Long-running groups inevitably want to recover past records. Use tp.system.suggester() to let the user choose between creating a note for today or entering a past date manually.

const mode = await tp.system.suggester(
  ["📝 This month (today's date)", "📂 Backfill past meeting"],
  ["new", "restore"]
);

let targetDate;
if (mode === "restore") {
  const input = await tp.system.prompt("Meeting date (YYYY-MM)", "2024-01");
  targetDate = moment(input + "-01");
} else {
  targetDate = moment();
}

Auto-Calculated Session Numbers

Filter files by regex, count them. Since the filename doesn't contain the session number (the primary key is YYYY-MM), you use length + 1 rather than parsing a max value.

const allFiles = app.vault.getMarkdownFiles()
  .filter(f => f.path.startsWith(ROOT_FOLDER + "/")
            && /^Meetup \d{4}-\d{2}$/.test(f.basename));
const session = allFiles.length + 1;

Previous/Next Navigation

Extract all months from existing files, sort them, and find the immediate predecessor and successor of the current month. This handles skipped months correctly.

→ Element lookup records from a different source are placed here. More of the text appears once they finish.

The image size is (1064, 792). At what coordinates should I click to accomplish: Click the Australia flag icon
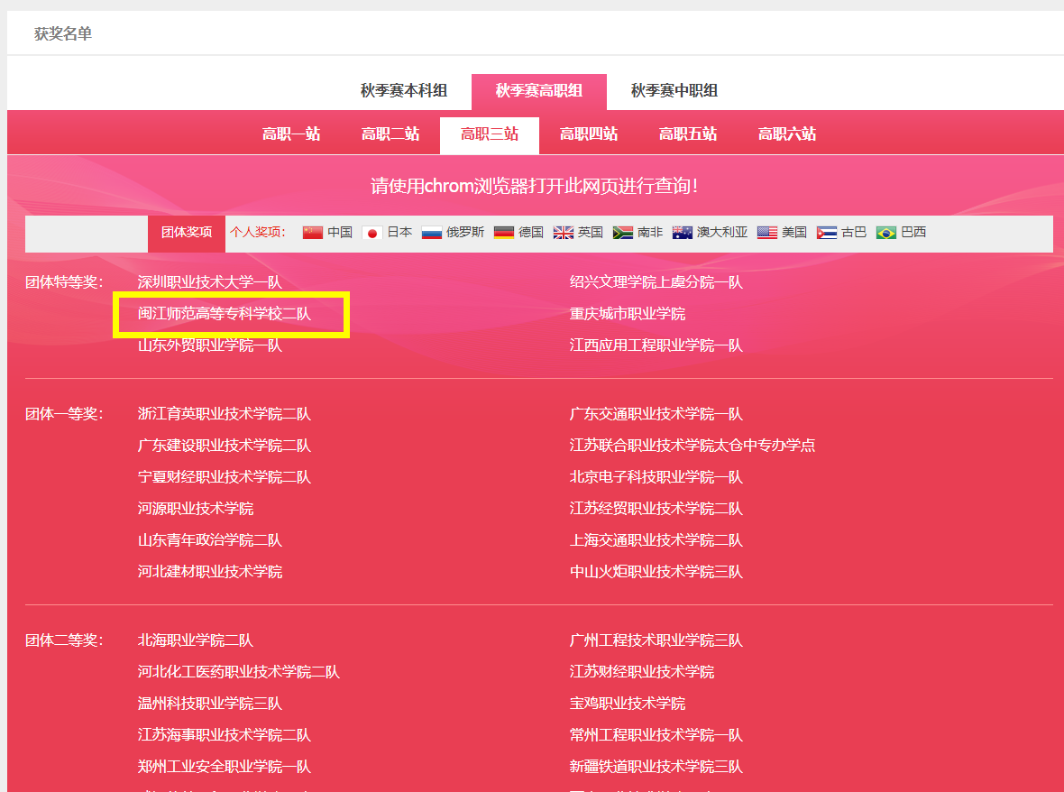coord(683,233)
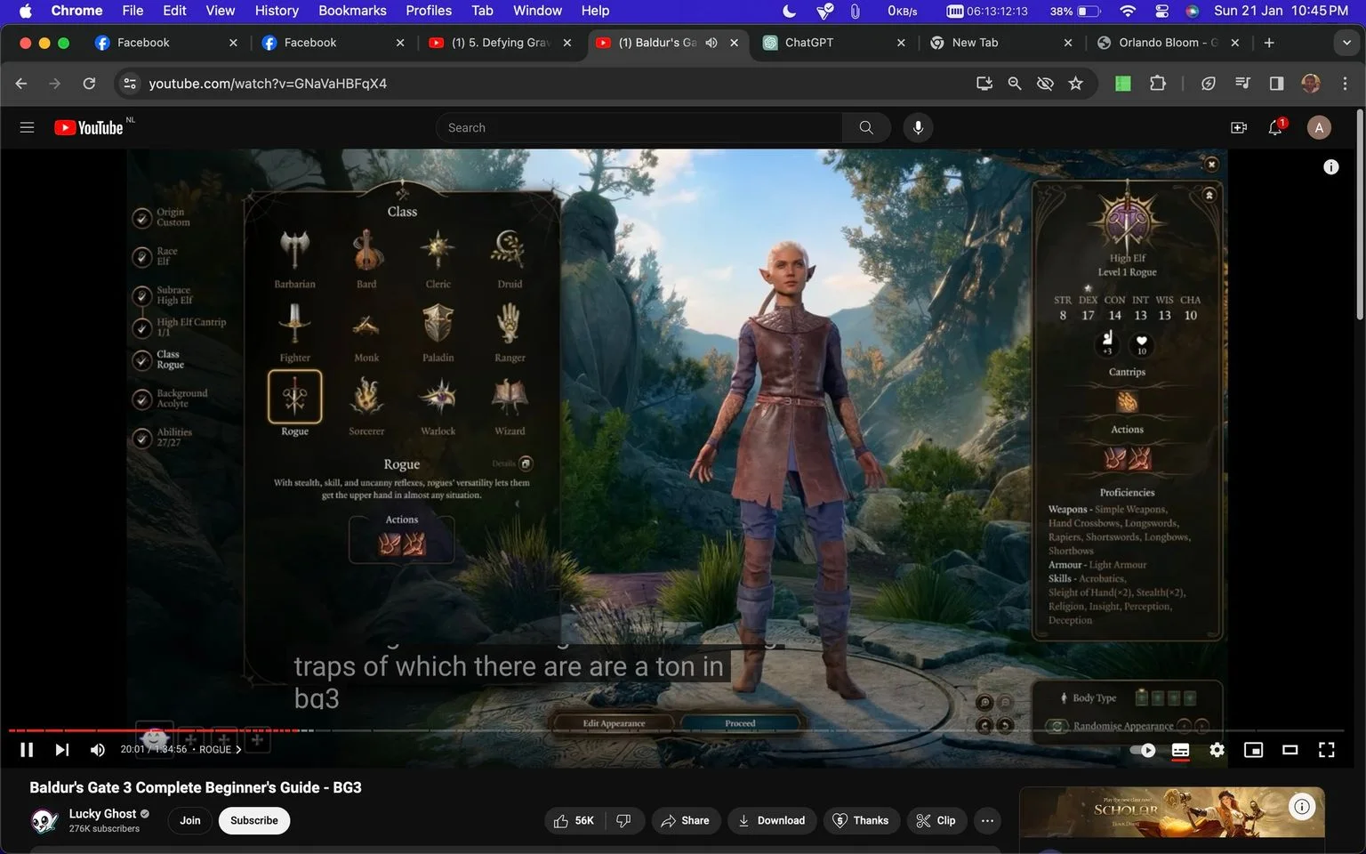This screenshot has width=1366, height=854.
Task: Enter fullscreen mode on the video
Action: (x=1326, y=750)
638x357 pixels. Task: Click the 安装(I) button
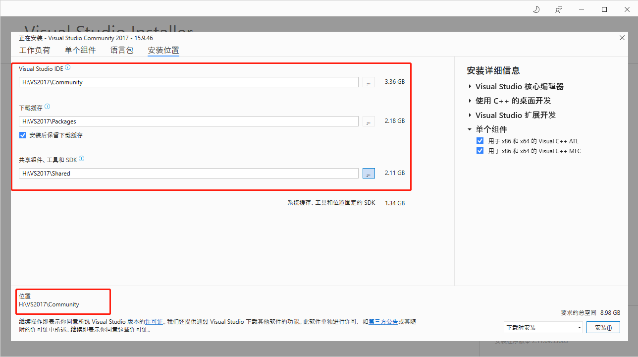point(603,327)
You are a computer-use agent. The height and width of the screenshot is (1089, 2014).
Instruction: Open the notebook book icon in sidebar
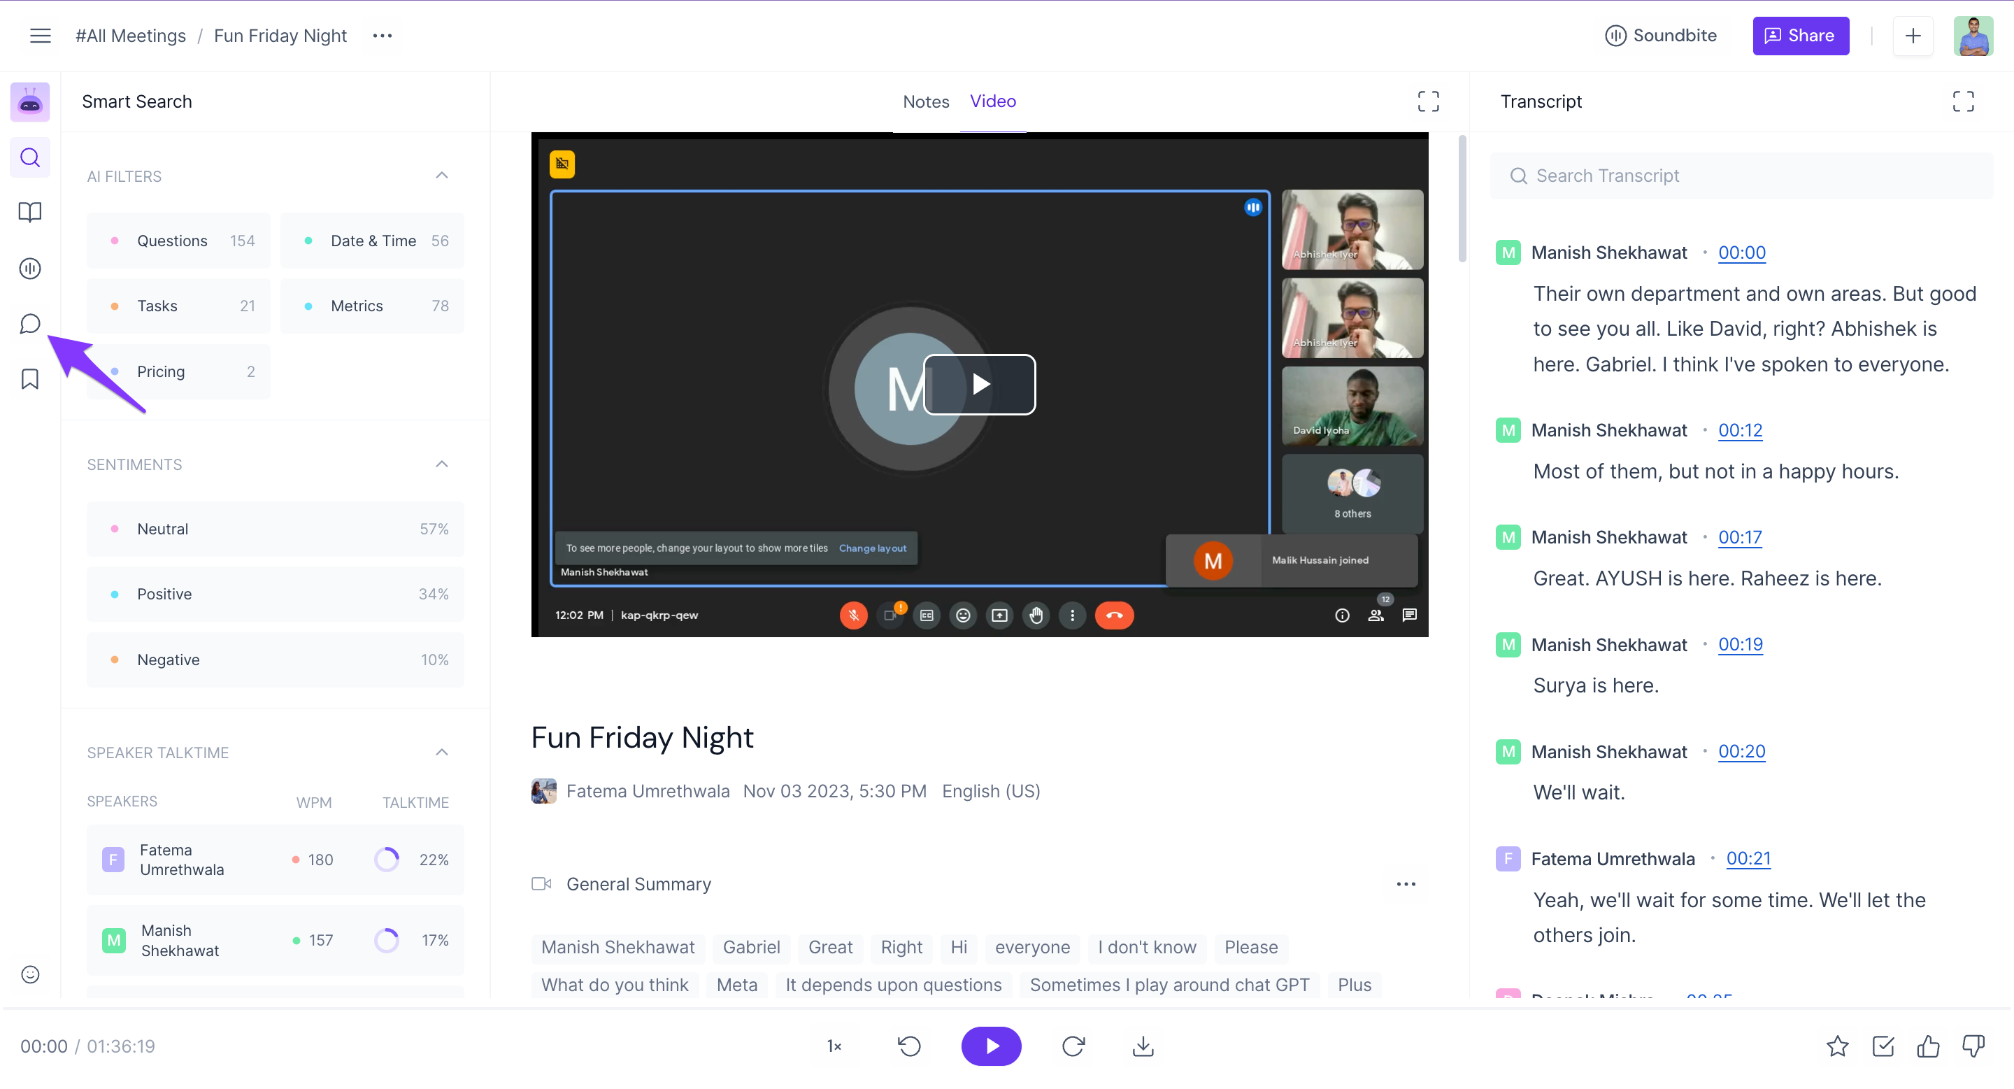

const allMonths = allFiles
  .map(f => f.basename.match(/(\d{4}-\d{2})/)?.[1])
  .filter(Boolean)
  .sort();

const prevMonth = allMonths.filter(m => m < monthKey).pop();
const nextMonth = allMonths.filter(m => m > monthKey)[0];

The "next" link will be a dead link at creation time. When you create next month's note, Obsidian auto-resolves it — free bidirectional navigation with zero maintenance.

Duplicate Prevention

Guard against accidentally running the template twice in the same month:

const existing = app.vault.getMarkdownFiles()
  .find(f => f.basename === expectedFilename);
if (existing) {
  new Notice(`⚠️ ${expectedFilename} already exists.`);
  return;
}

Limitations to Know About

Backfilled entries don't update existing notes' nav links. Templater can only modify the note it's currently creating. If you backfill ten past meetings at once, each note's prev/next links reflect the state at creation time. Practically, this rarely matters. If it bothers you, a Linter plugin rule or a batch script can fix links after the fact.

Session numbers reflect creation order, not chronological order. If you backfill 2024-01 first and 2023-06 second, the numbers won't match the timeline. The month field in frontmatter is the real identifier — session number inconsistency is cosmetically annoying but functionally harmless. Backfill chronologically if you want clean numbers.

Watch your tR += newlines. When generating dynamic YAML lists inside `` blocks, a missing \n will break your frontmatter silently. Always double-check the raw output of dynamically generated YAML sections.

What to Build Next

Once you have 10+ entries, create a Dataview dashboard. With structured frontmatter, you can surface presenter frequency, topic trends, attendance patterns — all automatically. Ten meetings is data; fifty meetings is institutional memory.

The template is just the first investment. The compound returns come from consistency.